§ **Trecho citado**:
┌──

Português: Moçambique
Mostrar mensagens com a etiqueta Moçambique. Mostrar todas as mensagens
Mostrar mensagens com a etiqueta Moçambique. Mostrar todas as mensagens

segunda-feira, 9 de outubro de 2023

Análise do poema "Cinco horas da manhã", de Orlando Mendes



São cinco horas da manhã

Para Maria pilando

Debaixo do cajueiro

E o noivo de Maria

Colimando a machamba

E pensando no Transval

 

São cinco horas da manhã

Para uma velha negra

Abanando o fogareiro

E assando maçaroca

Milho bom! Eh! Milho bom!

Numa voz desnecessária.

 

São cinco horas da manhã

No bazar de piripiri

Manga, coco e mulata

E tetas nuas vertendo

Leite tão branco e puro

Como leite secretado

Por outras tetas mais pudicas

 

São cinco horas da manhã

Nas cartas por escrever

Dos chibalos sonolentos

E nas mãos que dão à terra

A semente sem passado

 

São cinco horas da manhã

No coração confiante

Das mulheres que pariram

E em versos de sangue e nervos

Que latejam o futuro

 

Num canto livre e bravio

Das aves da minha terra

São cinco horas da manhã.

 

Mesmo com nuvens, espessas

Toldando a luz do sol

São cinco horas da  manhã.

 

E até no desespero

De não aceitar o dia

São cinco horas da manhã

Da manhã que irrompe

Com a alvorada ou não

Da noite de incubação.

└──

§ **Entradas apresentadas**:
┌──

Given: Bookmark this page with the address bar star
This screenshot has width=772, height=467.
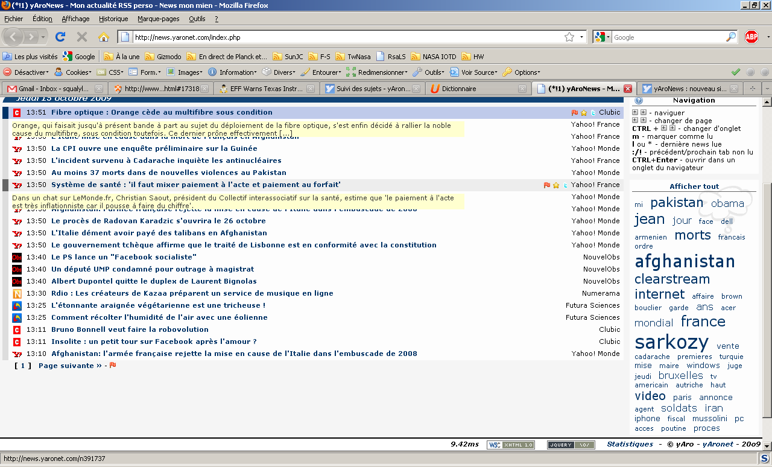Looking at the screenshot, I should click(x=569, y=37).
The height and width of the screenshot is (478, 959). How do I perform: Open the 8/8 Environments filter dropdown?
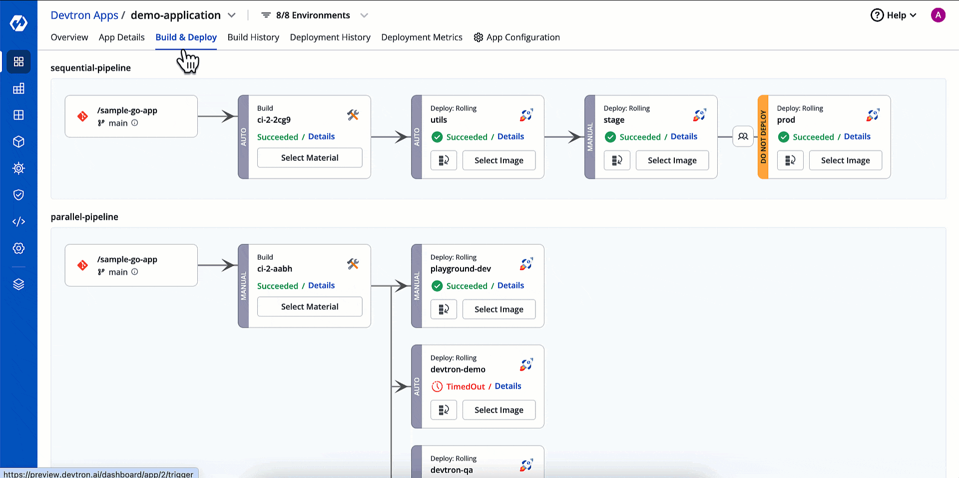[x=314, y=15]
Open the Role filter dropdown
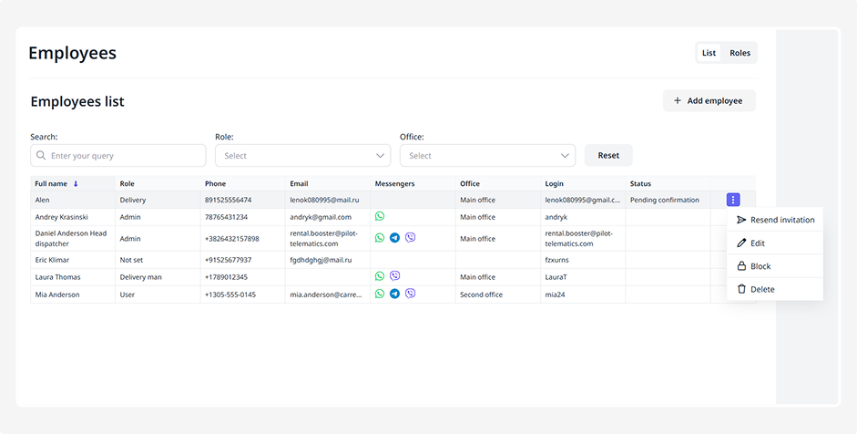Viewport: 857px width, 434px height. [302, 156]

└──

§ **Exercícios propostos**:
A. Com base na última estrofe do poema "Cinco horas da manhã", explique de onde irrompe a manhã e se a alvorada é condição para isso, em uma a três frases.
B. Indique se cada afirmação concorda com o poema "Cinco horas da manhã", respondendo sim ou não e citando as palavras do texto que o comprovam: (i) Maria está pilando debaixo do cajueiro; (ii) a velha negra assa mandioca no fogareiro; (iii) o noivo de Maria pensa no Transval.
C. Em que lugar o poema "Cinco horas da manhã" situa "Manga, coco e mulata"?
As entradas não guardam relação alguma com o poema.

§ **Resoluções completas**:
A. Segundo a última estrofe, a manhã irrompe "Da noite de incubação". Isso ocorre "Com a alvorada ou não", de modo que a alvorada não é condição para que a manhã irrompa.

B.
(i) Sim: "Debaixo do cajueiro".
(ii) Não: "E assando maçaroca".
(iii) Sim: "E pensando no Transval".

C. No bazar de piripiri.